Il prof prende le mie difese, litiga con l’inflessibile portiere, ne esce sconfitto. E’ che, cacchio, quando un egiziano si mette a fare il burocrate è la fine… lì c’è scritto che devo andare al loro cacchio di albergo, e lui sarebbe disposto a dare la vita pur di mandarmici. Alle due e mezzo capitoliamo: vengo autorizzata a prendermi un pigiama pulito dal cassetto della mia ex casa e, intanto, l’ordinario di filosofia parte alla ricerca di un taxi.
“Ma no, non mi accompagni, è tardissimo, non è mica colpa sua, non si preoccupi….”
“I’m so sorry!! I’m really, really sorry!!! Benvenuta in Egitto, non pensi male dell’Egitto, I’m too sorry!!!!”
Inconsolabile, il prof.
Paga il taxi con la forza e, alle 3 di notte, minaccia di morte il portiere dell’albergo che osa chiedermi i documenti: “La professoressa è una duktora ed è stanca, i documenti glieli chiedete domani!!! Roarr!!”
Non so cosa avrei fatto, se non ci fosse stato lui.

Alle 3,30 sto per addormentarmi in questa surreale camera d’albergo con gli interruttori della luce in finto oro e l’odore di vernice fresca, quando bussano alla porta: “Chi è???”, ululo estenuata.
“Room service”.
“Room service???? Ma siete matti???? Alle 3,30????”
E’ uno con una coperta.
Ci guardiamo in silenzio, io terrorizzata dal room service notturno in una cattedrale di cui sono l’unica cliente, e lui terrorizzato dall’attacco di pessimo carattere della straniera scarmigliata.
Mi porge la coperta e scappa.
Prendo la coperta e mi ci avvolgo.

Ho fatto cadere l’università, oggi. Troppo incazzata, ero.
La mia casetta, cavoli.
Non c’è niente da fare, la decisione è inappellabile.
Stasera mi hanno comunicato che mi raddoppiano lo stipendio per risarcirmi della perdita. Ok, sono un po’ più tranquilla.

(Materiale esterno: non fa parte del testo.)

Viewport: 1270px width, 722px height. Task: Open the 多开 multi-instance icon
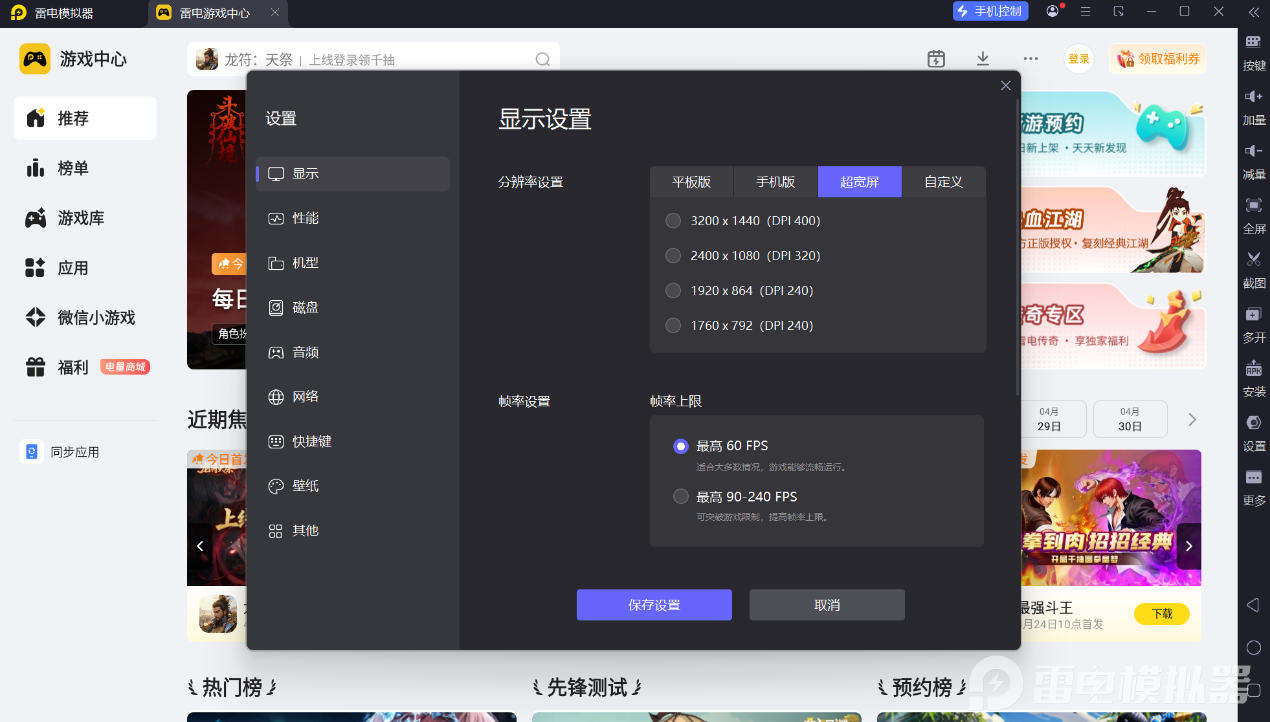(1254, 323)
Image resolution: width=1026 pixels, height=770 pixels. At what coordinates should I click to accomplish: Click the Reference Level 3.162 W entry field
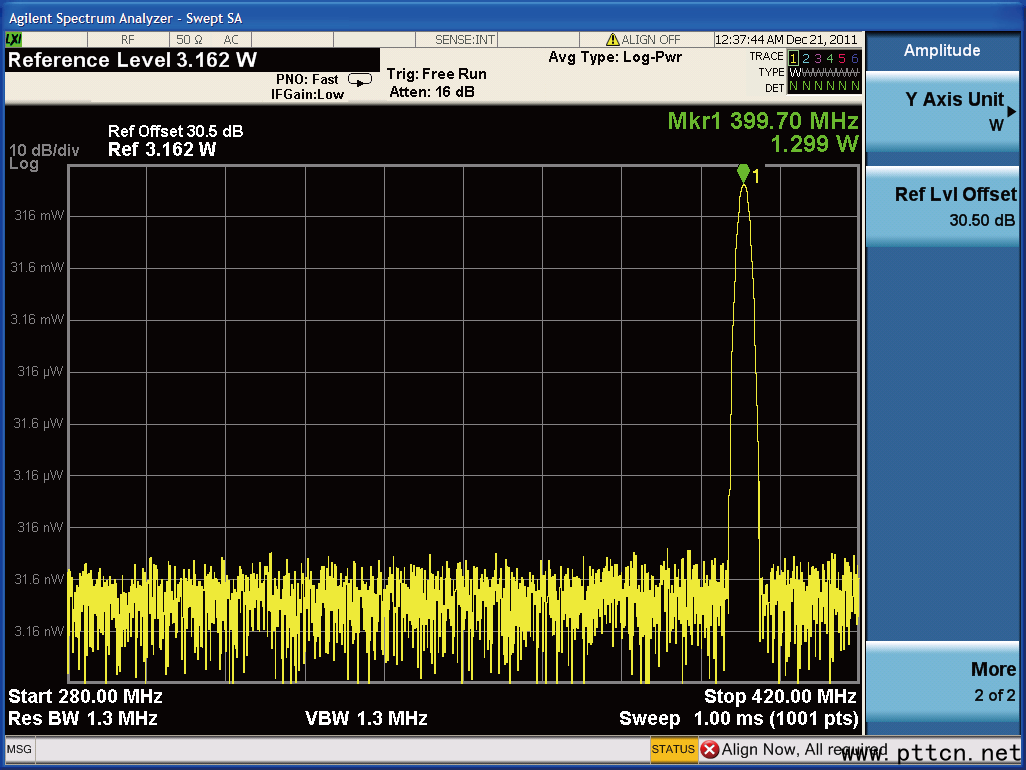132,60
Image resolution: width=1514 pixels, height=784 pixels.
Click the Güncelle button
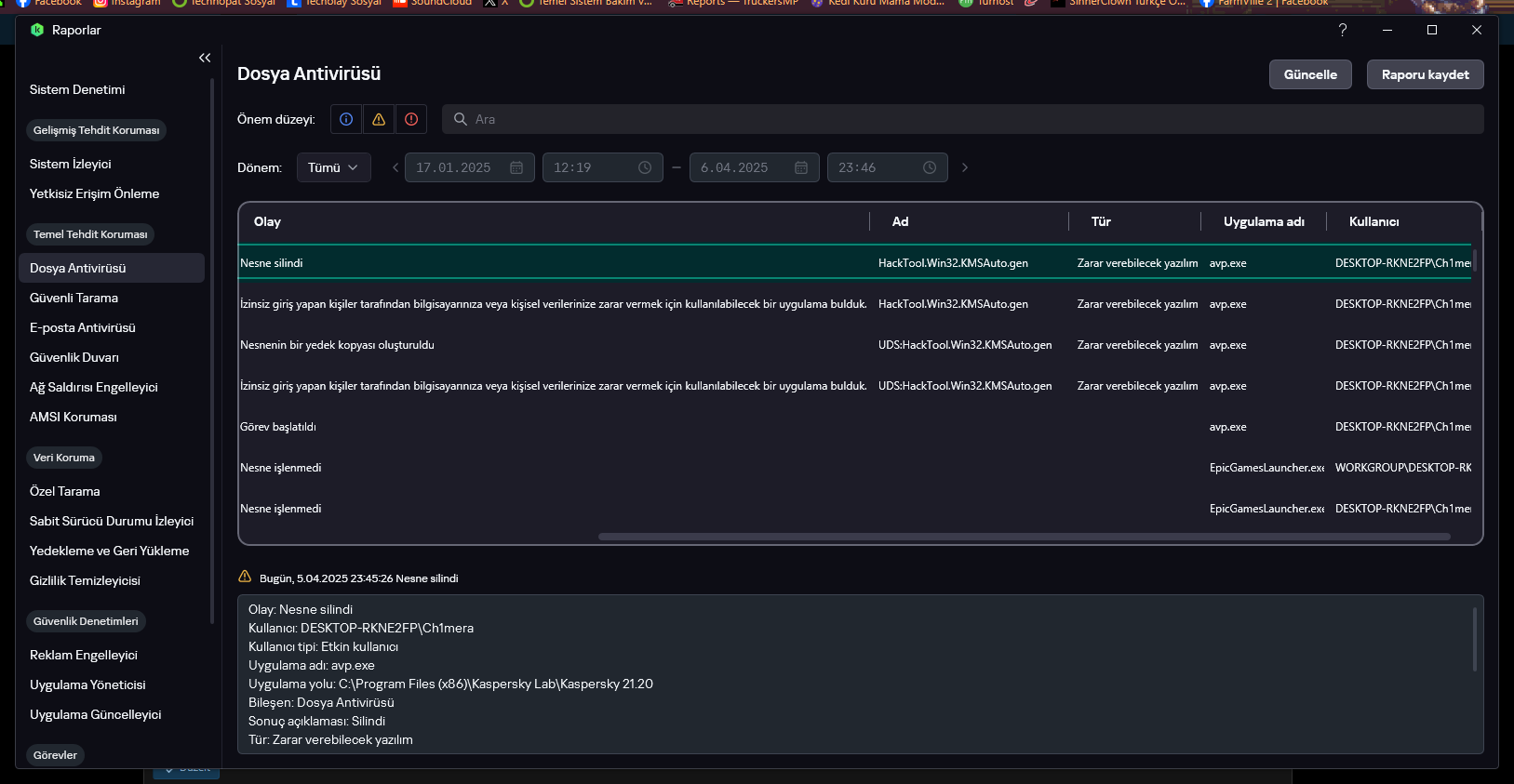tap(1310, 74)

Io non ci voglio stare, nell’albergone con il poliziotto attaccato al sedere che vuole sapere dove vado e quando torno. E’ orribile, ‘sta storia, e questa mania della scorta mi fa venire le reazioni allergiche.
Io stavo così bene prima, mannaggia…
Piuttosto me ne vado al Cairo e faccio la pendolare, ma starmene nell’acquario degli stranieri è superiore alle mie forze.
Ma da chi mi vogliono proteggere, dico io?? Da Yasser che è corso a farmi le feste, appena mi ha visto?? Da Omar che voleva farmi il trasloco e non può credere all’assurdo della situazione?? Da Umm Ali?? Dai miei studenti, dai vecchietti della zona, da chi???

Leggo in giro che l’Italia è piena di idioti che “si sentono in guerra”.
Assisto al delirio collettivo di un mondo determinato a metterla in scena a tutti i costi, ‘sta cacchio di guerra, e mi pare di essere stata messa in castigo perchè non ci voglio giocare. Ma quale guerra, ma che vadano a quel paese…

E intanto mi tocca tornare all’albergone, che magari lo sbarbino in uniforme è lì con l’orologio in mano che mi aspetta.